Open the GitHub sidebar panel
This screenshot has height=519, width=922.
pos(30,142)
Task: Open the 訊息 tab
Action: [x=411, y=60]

━━━

Problem to work on:
Set out the records again, exactly as they appear above.

Result of the exercise:
Open the GitHub sidebar panel
This screenshot has height=519, width=922.
pos(30,142)
Task: Open the 訊息 tab
Action: [x=411, y=60]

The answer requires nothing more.